-- SELECTION --

Kubernetes Automatic Scaling
DevOps, Containers, Kubernetes, Docker, kubernetesio, optimize, K8s, Automatic Scaling


What is Scaling?

Scaling means the practice of adapting your infrastructure to new load conditions. If you have more load, you scale up to enable the environment to respond swiftly/on-time and avoid node-crash. When things cool down and there isn’t much load, you scale down to optimize your costs. Scaling can be thought of in two ways:

  • Vertical Scaling: this is when you increase your resources. For example, more memory, more CPU cores, faster disks, etc.
  • Horizontal scaling: this is when you add more instances to the environment with the same hardware specs. For example, a web application can have two instances at normal times and four at busy ones.

Notice that, depending on your scenario, you can use either or both of the approaches.

-- INFORMATION PROVIDED --
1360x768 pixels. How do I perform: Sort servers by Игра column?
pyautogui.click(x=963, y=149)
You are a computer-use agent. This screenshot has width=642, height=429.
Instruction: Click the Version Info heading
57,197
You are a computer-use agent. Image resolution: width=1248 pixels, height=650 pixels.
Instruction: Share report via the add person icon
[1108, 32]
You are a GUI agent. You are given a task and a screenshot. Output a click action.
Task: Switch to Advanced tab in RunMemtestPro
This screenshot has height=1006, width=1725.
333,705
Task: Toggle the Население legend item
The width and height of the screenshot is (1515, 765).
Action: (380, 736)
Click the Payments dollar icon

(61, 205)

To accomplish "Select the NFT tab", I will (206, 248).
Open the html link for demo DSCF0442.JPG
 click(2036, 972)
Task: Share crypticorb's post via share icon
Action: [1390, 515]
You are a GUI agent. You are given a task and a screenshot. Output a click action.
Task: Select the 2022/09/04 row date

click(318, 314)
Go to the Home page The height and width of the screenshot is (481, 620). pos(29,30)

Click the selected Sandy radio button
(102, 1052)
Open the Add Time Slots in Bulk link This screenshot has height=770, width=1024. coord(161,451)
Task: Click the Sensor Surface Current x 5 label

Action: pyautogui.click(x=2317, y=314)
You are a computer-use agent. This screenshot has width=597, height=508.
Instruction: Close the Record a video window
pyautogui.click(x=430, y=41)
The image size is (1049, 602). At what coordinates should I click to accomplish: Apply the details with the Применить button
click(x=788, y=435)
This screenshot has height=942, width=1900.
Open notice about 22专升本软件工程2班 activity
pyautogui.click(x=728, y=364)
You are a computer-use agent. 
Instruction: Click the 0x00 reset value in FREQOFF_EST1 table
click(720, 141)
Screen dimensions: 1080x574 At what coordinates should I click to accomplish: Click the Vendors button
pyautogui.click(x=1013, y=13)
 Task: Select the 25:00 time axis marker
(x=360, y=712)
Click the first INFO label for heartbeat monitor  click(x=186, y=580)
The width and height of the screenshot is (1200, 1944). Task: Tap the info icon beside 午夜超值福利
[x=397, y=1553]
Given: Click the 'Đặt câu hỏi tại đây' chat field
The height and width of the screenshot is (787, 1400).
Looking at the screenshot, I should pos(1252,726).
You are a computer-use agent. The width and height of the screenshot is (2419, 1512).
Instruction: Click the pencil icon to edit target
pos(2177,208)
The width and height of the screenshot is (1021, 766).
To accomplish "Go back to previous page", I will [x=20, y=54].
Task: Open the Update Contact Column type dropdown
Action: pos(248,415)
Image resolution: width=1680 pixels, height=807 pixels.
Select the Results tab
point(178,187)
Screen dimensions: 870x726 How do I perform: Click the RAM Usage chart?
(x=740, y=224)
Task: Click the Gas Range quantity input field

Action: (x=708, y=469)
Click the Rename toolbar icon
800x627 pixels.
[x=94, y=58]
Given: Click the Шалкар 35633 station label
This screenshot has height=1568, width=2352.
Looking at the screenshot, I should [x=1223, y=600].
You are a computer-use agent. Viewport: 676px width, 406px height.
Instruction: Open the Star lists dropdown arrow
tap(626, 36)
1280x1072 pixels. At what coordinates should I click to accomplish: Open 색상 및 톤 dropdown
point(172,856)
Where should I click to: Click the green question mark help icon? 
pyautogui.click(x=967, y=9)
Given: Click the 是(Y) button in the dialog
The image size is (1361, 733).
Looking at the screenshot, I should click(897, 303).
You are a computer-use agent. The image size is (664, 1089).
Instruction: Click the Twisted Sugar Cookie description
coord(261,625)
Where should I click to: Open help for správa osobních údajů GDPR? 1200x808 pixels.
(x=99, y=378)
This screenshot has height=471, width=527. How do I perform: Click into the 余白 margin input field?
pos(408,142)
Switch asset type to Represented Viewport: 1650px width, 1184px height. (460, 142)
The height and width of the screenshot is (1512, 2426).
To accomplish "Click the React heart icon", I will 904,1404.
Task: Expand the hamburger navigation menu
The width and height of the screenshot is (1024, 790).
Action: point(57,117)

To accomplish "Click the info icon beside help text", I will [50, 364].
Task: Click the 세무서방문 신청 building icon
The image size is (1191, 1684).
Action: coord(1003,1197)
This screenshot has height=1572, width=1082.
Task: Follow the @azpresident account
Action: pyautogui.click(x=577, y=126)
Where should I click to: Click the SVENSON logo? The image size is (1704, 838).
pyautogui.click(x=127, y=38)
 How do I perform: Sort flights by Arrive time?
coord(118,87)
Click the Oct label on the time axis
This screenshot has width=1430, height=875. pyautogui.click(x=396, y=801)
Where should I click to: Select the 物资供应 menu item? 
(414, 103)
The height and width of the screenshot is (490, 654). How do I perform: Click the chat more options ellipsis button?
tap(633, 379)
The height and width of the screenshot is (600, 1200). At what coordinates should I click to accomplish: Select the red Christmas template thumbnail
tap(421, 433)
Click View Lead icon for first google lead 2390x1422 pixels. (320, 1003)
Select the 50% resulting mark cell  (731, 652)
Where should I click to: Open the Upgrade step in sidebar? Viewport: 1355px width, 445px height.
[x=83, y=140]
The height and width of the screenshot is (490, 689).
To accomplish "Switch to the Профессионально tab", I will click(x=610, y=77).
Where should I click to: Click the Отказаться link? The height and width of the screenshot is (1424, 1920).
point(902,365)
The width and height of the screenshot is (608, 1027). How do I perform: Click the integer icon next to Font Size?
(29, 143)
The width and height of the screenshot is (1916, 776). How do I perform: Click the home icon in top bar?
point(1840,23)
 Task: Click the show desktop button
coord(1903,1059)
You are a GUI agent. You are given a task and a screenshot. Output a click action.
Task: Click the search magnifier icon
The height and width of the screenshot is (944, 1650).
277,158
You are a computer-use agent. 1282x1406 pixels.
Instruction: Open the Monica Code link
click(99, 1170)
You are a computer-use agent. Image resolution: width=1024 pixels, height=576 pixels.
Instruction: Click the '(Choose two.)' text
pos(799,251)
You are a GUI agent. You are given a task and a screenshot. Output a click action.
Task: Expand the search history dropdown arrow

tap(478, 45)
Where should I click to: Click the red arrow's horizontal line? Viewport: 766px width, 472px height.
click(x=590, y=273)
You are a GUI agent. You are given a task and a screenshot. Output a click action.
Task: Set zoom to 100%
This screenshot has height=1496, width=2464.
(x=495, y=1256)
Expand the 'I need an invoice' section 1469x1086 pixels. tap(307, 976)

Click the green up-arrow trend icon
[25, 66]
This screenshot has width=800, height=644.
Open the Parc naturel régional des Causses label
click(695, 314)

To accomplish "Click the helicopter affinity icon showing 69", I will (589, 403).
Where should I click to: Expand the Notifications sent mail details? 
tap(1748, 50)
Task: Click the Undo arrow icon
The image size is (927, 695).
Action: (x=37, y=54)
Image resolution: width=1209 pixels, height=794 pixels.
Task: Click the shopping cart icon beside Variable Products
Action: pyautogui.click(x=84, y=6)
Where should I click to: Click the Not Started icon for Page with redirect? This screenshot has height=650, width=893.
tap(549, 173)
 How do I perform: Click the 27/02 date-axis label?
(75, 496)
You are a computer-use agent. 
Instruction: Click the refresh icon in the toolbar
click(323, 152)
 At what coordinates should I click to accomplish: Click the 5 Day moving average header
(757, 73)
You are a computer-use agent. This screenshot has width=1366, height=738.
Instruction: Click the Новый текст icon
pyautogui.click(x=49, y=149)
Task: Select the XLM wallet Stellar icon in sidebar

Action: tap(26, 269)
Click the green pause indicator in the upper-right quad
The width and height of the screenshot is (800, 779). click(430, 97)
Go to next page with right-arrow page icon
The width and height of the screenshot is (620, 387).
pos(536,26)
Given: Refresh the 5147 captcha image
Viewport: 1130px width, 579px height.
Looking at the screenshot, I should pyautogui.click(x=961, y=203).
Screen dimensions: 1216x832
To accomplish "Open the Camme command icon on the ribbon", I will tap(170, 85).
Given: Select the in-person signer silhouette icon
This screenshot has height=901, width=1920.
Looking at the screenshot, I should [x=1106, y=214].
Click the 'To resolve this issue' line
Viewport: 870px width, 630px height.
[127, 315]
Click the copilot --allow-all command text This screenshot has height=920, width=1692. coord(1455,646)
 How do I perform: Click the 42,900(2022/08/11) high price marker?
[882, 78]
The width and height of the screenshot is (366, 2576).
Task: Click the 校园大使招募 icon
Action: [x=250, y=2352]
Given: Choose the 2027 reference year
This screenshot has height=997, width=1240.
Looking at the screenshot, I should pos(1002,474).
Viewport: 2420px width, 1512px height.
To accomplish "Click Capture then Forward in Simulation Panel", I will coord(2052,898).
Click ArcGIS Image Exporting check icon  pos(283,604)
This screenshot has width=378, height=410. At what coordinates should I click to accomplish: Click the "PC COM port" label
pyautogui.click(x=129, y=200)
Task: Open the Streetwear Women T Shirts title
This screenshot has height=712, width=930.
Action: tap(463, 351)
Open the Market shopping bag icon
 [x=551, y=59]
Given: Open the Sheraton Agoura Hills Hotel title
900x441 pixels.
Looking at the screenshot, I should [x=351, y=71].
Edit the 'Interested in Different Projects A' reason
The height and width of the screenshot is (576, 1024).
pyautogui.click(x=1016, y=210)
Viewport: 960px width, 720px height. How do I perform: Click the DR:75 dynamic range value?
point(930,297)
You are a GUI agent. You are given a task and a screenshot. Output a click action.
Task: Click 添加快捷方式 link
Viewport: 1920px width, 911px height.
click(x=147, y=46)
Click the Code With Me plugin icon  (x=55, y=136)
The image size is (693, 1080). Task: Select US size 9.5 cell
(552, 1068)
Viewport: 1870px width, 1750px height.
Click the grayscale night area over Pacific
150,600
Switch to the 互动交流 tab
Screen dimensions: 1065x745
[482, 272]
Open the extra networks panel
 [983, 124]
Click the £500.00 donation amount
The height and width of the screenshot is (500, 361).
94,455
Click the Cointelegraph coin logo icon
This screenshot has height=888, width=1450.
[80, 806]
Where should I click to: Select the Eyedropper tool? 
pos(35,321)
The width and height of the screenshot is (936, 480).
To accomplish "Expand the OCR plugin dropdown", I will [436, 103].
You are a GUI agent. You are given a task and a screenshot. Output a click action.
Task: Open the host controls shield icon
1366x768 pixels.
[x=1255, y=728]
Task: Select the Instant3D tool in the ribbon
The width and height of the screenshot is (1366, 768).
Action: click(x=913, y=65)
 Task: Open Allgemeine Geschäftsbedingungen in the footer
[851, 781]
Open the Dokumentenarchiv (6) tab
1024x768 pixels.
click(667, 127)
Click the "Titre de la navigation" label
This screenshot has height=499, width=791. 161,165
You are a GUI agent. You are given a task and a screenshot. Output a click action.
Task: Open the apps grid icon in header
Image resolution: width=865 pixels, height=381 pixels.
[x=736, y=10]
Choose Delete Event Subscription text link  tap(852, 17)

-- REQUIRED WORK --
**A)** Write out the scaling passage from "What is Scaling?" to "at busy ones.".
**B)** According to the scaling passage, why do you scale down when there isn't much load?

-- EXERCISE RESPONSES --
**A)**
What is Scaling?

Scaling means the practice of adapting your infrastructure to new load conditions. If you have more load, you scale up to enable the environment to respond swiftly/on-time and avoid node-crash. When things cool down and there isn’t much load, you scale down to optimize your costs. Scaling can be thought of in two ways:

  • Vertical Scaling: this is when you increase your resources. For example, more memory, more CPU cores, faster disks, etc.
  • Horizontal scaling: this is when you add more instances to the environment with the same hardware specs. For example, a web application can have two instances at normal times and four at busy ones.

**B)** To optimize your costs.